Port au Prince, Haiti Day 7

The internet connection is still spotty. I have begun exploring the area where I am working and there are still places where the smell of death permeates my nose. I believe there will be 1/2 million people dead--some never accounted for. How many restavek children or elder Marchan w/o a home or w/o people just disappeared?

I have heard some strong evidence of resiliency and of spirit. In some communities, 45-100 families are all sleeping outside in a shared space, taking turns buying food for all, cooking, providing security. Those who still have jobs give more.

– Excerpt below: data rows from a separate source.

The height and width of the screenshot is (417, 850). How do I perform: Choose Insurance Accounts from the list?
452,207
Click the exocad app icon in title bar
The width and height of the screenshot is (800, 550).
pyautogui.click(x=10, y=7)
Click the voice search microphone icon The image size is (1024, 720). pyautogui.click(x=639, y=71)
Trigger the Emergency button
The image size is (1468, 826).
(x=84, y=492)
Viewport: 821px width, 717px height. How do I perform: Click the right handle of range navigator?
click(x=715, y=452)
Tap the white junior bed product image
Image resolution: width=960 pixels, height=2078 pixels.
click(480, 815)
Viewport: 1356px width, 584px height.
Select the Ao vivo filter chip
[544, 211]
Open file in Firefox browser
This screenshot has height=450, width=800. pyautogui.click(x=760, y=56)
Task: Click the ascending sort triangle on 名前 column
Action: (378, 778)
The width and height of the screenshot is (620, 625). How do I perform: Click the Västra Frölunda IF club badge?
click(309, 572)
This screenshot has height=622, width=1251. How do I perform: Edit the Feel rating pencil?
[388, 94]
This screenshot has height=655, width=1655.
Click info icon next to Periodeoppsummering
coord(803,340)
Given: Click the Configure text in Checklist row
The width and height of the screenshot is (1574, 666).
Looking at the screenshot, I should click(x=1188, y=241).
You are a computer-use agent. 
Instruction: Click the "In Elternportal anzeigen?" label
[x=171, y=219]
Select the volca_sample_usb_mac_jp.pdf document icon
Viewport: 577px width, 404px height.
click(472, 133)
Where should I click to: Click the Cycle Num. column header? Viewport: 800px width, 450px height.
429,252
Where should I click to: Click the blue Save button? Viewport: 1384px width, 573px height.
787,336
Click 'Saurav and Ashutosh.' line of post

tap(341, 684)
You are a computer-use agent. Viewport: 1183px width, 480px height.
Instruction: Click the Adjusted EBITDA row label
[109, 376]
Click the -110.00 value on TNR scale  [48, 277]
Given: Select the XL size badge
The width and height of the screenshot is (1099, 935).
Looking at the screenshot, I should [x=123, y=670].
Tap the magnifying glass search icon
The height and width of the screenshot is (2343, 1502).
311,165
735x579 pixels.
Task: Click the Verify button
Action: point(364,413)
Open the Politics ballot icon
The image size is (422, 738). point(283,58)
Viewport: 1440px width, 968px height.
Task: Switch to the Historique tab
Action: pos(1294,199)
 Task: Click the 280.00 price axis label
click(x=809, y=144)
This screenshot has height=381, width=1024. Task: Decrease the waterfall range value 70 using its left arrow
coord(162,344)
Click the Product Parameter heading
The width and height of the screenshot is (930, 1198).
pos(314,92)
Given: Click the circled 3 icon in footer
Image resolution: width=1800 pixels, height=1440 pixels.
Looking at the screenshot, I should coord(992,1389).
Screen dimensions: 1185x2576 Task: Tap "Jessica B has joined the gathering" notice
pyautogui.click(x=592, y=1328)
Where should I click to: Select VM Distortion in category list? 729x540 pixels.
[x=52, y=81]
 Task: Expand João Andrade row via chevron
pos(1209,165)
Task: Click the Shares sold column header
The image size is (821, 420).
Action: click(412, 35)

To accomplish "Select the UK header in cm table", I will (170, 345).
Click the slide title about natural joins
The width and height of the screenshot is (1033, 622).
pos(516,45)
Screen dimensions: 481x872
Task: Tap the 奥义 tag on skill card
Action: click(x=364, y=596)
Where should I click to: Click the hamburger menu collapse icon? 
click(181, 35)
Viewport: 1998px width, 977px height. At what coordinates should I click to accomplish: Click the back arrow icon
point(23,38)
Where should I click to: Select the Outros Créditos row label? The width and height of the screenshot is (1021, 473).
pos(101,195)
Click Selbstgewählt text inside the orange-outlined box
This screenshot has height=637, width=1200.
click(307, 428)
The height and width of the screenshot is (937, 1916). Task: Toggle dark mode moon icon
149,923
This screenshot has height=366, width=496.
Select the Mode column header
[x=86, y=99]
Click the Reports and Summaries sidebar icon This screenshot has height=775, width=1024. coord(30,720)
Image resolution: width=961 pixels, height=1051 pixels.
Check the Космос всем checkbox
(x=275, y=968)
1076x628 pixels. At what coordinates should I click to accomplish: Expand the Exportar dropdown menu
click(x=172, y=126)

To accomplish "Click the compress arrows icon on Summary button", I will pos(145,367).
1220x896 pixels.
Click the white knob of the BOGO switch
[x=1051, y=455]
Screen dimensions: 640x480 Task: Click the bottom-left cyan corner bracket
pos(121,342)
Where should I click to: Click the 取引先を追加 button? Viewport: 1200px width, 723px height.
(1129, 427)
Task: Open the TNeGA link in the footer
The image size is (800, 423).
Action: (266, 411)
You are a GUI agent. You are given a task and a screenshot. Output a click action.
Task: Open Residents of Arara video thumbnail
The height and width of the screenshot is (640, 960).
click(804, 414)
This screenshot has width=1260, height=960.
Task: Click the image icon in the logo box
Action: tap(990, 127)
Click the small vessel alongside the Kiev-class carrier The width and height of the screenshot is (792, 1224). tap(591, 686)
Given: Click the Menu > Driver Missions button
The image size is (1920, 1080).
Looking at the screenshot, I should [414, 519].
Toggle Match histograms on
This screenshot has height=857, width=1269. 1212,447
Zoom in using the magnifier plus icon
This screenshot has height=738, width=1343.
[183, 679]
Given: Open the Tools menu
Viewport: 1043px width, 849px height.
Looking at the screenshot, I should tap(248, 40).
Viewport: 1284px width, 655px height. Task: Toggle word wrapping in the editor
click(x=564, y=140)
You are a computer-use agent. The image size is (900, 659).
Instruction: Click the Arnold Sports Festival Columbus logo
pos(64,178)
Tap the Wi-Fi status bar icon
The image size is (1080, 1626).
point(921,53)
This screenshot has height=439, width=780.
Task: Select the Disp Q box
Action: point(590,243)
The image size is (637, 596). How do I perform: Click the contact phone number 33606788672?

I met several mental health professionals yesterday who came to a meeting I convened to begin to identify local resources for the many requests I receive for "trauma counseling". They sat through the meeting and asked if I could meet with them afterwards. They asked if I could "evaluate them" to see how much they were affected, and if they should work. They are all sleeping on the streets They all work at local ngo's and are tasked with tending to their staffs fear and trauma. They are all beginning to provide psychosocial programs in the tent cities. No rest, no time to process their own experience, and the demands of an entire country mourning the loss of an estimated 90% of schools, thousands of schoolchildren, a significant percentage of Haiti's professionals crushed in government buildings, schools, hospitals.

Today, a local security guard and gardener, who lost two children when his house fell and has never found them. Sleeping in the road near his former house, still waiting for his children. He tries to sleep, sitting up; he is too scared to lie down. He starts awake all night, thinking he hears them calling him, or walking towards him. He waits each night for them to come home, or for the proof that they never will.